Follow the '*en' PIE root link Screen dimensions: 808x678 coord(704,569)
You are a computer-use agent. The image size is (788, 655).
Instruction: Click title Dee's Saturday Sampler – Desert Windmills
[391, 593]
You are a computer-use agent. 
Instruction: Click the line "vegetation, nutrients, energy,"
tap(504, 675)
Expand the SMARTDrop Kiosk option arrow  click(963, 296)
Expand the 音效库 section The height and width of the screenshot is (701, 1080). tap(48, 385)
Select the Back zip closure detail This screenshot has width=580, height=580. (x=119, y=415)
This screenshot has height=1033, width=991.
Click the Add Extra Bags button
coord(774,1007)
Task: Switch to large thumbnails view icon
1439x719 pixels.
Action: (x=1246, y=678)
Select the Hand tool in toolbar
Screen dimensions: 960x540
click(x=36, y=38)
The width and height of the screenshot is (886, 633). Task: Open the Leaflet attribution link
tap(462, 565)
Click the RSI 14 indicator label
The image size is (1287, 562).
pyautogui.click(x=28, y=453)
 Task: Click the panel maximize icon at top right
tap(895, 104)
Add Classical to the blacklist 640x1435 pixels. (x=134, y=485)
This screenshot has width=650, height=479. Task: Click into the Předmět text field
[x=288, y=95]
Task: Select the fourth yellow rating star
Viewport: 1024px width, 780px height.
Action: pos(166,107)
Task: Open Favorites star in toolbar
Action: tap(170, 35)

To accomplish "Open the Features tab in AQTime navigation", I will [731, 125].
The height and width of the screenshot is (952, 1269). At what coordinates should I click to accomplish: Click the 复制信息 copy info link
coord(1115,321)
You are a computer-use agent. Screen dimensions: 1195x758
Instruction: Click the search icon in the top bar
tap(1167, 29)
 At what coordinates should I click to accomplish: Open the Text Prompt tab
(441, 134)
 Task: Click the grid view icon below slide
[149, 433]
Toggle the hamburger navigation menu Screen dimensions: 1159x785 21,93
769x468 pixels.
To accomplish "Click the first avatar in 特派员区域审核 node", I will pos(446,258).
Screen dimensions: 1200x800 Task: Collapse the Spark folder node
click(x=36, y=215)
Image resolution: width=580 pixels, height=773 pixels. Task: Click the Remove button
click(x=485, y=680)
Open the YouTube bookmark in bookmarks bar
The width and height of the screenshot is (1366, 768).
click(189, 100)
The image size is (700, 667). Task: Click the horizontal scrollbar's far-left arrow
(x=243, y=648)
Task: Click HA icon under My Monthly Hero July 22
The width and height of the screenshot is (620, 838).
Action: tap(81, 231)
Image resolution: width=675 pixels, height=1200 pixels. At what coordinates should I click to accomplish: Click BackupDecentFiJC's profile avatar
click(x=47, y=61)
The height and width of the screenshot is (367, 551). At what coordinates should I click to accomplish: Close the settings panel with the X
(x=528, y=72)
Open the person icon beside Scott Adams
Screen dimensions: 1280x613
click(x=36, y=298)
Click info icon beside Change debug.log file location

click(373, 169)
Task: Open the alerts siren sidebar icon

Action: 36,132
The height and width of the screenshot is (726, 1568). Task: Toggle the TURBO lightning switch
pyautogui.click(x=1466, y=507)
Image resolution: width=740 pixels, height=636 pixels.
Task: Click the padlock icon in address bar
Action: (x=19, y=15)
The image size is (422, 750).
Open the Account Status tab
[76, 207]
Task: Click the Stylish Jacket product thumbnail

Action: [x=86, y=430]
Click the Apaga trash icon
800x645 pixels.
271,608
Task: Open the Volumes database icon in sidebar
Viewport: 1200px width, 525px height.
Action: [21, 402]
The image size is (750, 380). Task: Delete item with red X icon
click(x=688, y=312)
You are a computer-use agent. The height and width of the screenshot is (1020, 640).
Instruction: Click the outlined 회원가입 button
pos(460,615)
________________
**HOW TO COMPLETE THIS TASK**
Each record above must be given again exactly as written.

**ANSWER BOX**
Follow the '*en' PIE root link Screen dimensions: 808x678 coord(704,569)
You are a computer-use agent. The image size is (788, 655).
Instruction: Click title Dee's Saturday Sampler – Desert Windmills
[391, 593]
You are a computer-use agent. 
Instruction: Click the line "vegetation, nutrients, energy,"
tap(504, 675)
Expand the SMARTDrop Kiosk option arrow  click(963, 296)
Expand the 音效库 section The height and width of the screenshot is (701, 1080). tap(48, 385)
Select the Back zip closure detail This screenshot has width=580, height=580. (x=119, y=415)
This screenshot has height=1033, width=991.
Click the Add Extra Bags button
coord(774,1007)
Task: Switch to large thumbnails view icon
1439x719 pixels.
Action: (x=1246, y=678)
Select the Hand tool in toolbar
Screen dimensions: 960x540
click(x=36, y=38)
The width and height of the screenshot is (886, 633). Task: Open the Leaflet attribution link
tap(462, 565)
Click the RSI 14 indicator label
The image size is (1287, 562).
pyautogui.click(x=28, y=453)
 Task: Click the panel maximize icon at top right
tap(895, 104)
Add Classical to the blacklist 640x1435 pixels. (x=134, y=485)
This screenshot has width=650, height=479. Task: Click into the Předmět text field
[x=288, y=95]
Task: Select the fourth yellow rating star
Viewport: 1024px width, 780px height.
Action: pos(166,107)
Task: Open Favorites star in toolbar
Action: tap(170, 35)

To accomplish "Open the Features tab in AQTime navigation", I will [731, 125].
The height and width of the screenshot is (952, 1269). At what coordinates should I click to accomplish: Click the 复制信息 copy info link
coord(1115,321)
You are a computer-use agent. Screen dimensions: 1195x758
Instruction: Click the search icon in the top bar
tap(1167, 29)
 At what coordinates should I click to accomplish: Open the Text Prompt tab
(441, 134)
 Task: Click the grid view icon below slide
[149, 433]
Toggle the hamburger navigation menu Screen dimensions: 1159x785 21,93
769x468 pixels.
To accomplish "Click the first avatar in 特派员区域审核 node", I will pos(446,258).
Screen dimensions: 1200x800 Task: Collapse the Spark folder node
click(x=36, y=215)
Image resolution: width=580 pixels, height=773 pixels. Task: Click the Remove button
click(x=485, y=680)
Open the YouTube bookmark in bookmarks bar
The width and height of the screenshot is (1366, 768).
click(189, 100)
The image size is (700, 667). Task: Click the horizontal scrollbar's far-left arrow
(x=243, y=648)
Task: Click HA icon under My Monthly Hero July 22
The width and height of the screenshot is (620, 838).
Action: tap(81, 231)
Image resolution: width=675 pixels, height=1200 pixels. At what coordinates should I click to accomplish: Click BackupDecentFiJC's profile avatar
click(x=47, y=61)
The height and width of the screenshot is (367, 551). At what coordinates should I click to accomplish: Close the settings panel with the X
(x=528, y=72)
Open the person icon beside Scott Adams
Screen dimensions: 1280x613
click(x=36, y=298)
Click info icon beside Change debug.log file location

click(373, 169)
Task: Open the alerts siren sidebar icon

Action: 36,132
The height and width of the screenshot is (726, 1568). Task: Toggle the TURBO lightning switch
pyautogui.click(x=1466, y=507)
Image resolution: width=740 pixels, height=636 pixels.
Task: Click the padlock icon in address bar
Action: (x=19, y=15)
The image size is (422, 750).
Open the Account Status tab
[76, 207]
Task: Click the Stylish Jacket product thumbnail

Action: [x=86, y=430]
Click the Apaga trash icon
800x645 pixels.
271,608
Task: Open the Volumes database icon in sidebar
Viewport: 1200px width, 525px height.
Action: [21, 402]
The image size is (750, 380). Task: Delete item with red X icon
click(x=688, y=312)
You are a computer-use agent. The height and width of the screenshot is (1020, 640).
Instruction: Click the outlined 회원가입 button
pos(460,615)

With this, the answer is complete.